__Excerpted text__.
* * * *

Naturally, one of the primary objectives of OPEC – and for that matter all oil producers - is to ensure that sufficient production capacity is available at all times to meet the forecast rise in oil demand in the coming years. (Slide 11) Investment is needed to meet the increase in demand; to replace exhausted reserves; and to make sufficient spare capacity available to cope with sudden, unexpected surges in demand, or shortages in supply. And just as consumers need security of supply, so do producers require security of demand. The required investment for boosting capacity will be considerable, although not much different than that seen in the recent past – of the order of 100 billion dollars a year. However, it will be much less in OPEC Member Countries than in other producing states, since OPEC oil is more accessible and cheaper to bring to market, yielding more than 4-fold multiple in terms of new productions capacity for same investment. Nonetheless, the exact magnitude of the required capital injection is subject to large uncertainty, due to uncertainty over future economic growth and a number of other factors, including the extent of the industry’s technological development and polices of consuming countries. Over-investment may result in excessive, costly idle capacity, while under-investment may lead to a shortage of crude. Both inevitably, lead to undesirable boom-bust cycles.

CO-OPERATION:

So what of the future for OPEC? Well, the kind of developments we have been witnessing, in the last year especially, again demonstrate the need for concerted cooperation and coordination in our industry. (Slide 12) Only by working together can we ensure that the global oil market is stable, and operates with prices that are fair to both producers and consumers, especially the energy-exporting and energy-importing developing countries in Asia. It remains imperative that all players associated with the industry – producers, consumers, governments, oil companies, and financial institutions - join hands in cooperation. Market order and stability is a shared responsibility for all parties. Advances in dialogue and cooperation among the producers, and the producers and the consumers, have been an encouraging feature of the past couple of decades - from large-scale international ministerial gatherings, such as the meetings of the now-institutionalised International Energy Forum, to bilateral or regional contacts that extend across national boundaries. Indeed, the establishment of the Forum’s Secretariat in an OPEC Member Country - Saudi Arabia - bears witness to the Organization’s commitment to this cause. Relations between OPEC and several leading non-OPEC producers have been enhanced and strengthened. In addition to active dialogue and exchanges at OPEC Ministerial Conferences, we are now involved in a series of high level technical exchanges among OPEC and non-OPEC producers. Recent years have also witnessed the development of a closer working relationship between OPEC and the International Energy Agency, to exchange ideas and information and we collaborate with IEA and other international organization in one of the most important collaborative projects to promote the compilation and dissemination of more timely and reliable data on global oil market. All this is indeed a step in the right direction, since there is little doubt that the industry is much better off if there is an underlying consensus on the means of addressing issues that concern all parties.

* * * *

__Given information__.
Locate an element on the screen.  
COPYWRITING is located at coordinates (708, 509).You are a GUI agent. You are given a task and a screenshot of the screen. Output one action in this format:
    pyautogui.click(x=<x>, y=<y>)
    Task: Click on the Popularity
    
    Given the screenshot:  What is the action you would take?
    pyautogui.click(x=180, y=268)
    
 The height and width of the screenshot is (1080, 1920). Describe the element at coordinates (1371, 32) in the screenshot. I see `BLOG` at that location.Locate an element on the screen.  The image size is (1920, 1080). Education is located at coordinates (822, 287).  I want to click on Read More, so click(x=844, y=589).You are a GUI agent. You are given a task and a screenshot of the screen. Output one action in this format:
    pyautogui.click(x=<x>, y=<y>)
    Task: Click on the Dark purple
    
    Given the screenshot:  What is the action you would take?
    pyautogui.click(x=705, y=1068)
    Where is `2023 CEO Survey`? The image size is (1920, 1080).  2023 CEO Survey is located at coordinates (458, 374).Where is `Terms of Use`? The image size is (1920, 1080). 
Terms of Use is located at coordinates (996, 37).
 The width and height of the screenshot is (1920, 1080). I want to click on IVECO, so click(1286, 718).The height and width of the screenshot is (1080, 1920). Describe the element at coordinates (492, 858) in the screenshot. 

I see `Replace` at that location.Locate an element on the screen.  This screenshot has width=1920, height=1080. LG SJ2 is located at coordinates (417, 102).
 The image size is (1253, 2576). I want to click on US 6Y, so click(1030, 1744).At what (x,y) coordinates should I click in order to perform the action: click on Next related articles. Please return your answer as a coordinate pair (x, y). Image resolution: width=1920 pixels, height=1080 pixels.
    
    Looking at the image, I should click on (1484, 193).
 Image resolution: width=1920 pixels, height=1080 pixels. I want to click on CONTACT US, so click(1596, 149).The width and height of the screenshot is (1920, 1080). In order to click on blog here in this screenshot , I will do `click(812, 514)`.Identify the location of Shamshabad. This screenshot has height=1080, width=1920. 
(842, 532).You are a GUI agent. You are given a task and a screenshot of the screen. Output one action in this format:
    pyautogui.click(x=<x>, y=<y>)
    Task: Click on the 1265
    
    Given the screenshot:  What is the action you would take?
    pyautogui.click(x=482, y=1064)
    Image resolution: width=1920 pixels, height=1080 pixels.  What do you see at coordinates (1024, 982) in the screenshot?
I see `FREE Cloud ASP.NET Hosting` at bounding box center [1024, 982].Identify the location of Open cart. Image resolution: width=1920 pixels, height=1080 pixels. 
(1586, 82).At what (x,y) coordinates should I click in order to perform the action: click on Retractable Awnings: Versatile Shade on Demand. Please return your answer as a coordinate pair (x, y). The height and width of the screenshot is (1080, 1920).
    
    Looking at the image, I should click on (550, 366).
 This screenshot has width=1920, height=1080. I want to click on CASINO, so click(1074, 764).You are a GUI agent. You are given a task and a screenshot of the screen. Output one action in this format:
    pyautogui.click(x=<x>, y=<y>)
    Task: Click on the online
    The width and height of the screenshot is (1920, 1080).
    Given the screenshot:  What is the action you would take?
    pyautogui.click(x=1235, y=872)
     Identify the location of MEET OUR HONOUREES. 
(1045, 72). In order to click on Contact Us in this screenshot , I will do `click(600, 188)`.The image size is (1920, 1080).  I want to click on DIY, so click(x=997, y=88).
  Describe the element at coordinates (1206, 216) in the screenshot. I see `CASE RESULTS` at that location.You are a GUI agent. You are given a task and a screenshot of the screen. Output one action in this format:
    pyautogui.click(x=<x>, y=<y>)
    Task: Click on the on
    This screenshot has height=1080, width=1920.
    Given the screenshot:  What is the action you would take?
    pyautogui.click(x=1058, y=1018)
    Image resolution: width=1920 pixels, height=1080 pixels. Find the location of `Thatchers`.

* * * *

__What is asked__.
**1.** Name every party that the excerpt on OPEC and oil-market cooperation says must join hands in cooperation.
**2.** Carry on the excerpt on OPEC and oil-market cooperation, beginning after its final sentence.

__Final results__.
**1.**
Producers
Consumers
Governments
Oil companies
Financial institutions

**2.**
Excellencies,

Today, the global economy is clearly less sensitive to oil price shocks, compared with the situation seen in the 1970s and 1980s. Yet, the fact remains that an oil market that is stable, with a fair and equitable price, is still the best way forward for attaining global economic prosperity - something OPEC has been professing for many years. And with demand for oil and gas set to increase markedly in the years ahead, there is now an ever-greater need to achieve — and sustain — lasting market order. OPEC has the proven ability to be innovative and constructive in the policies and decisions it takes. The world has recently come to appreciate the benefit of OPEC’s spare production capacity in providing sufficient supplies in times of need. It is now understood just how valuable the investments OPEC Member Countries have made in developing their spare capacities are to the planet’s future welfare. Also recognized and appreciated in contributing to oil market stability is the price band concept introduced by OPEC in 2000.

Today, Globalisation and technological progress have turned our world into a small village, characterized by an increasing interdependence between nations. Our futures are intertwined and we therefore share common destinies. This interdependence is seen as a powerful requisite for establishing lasting security and stability. Dialogue, exchange of views, and understanding, are required for attaining this goal in the future.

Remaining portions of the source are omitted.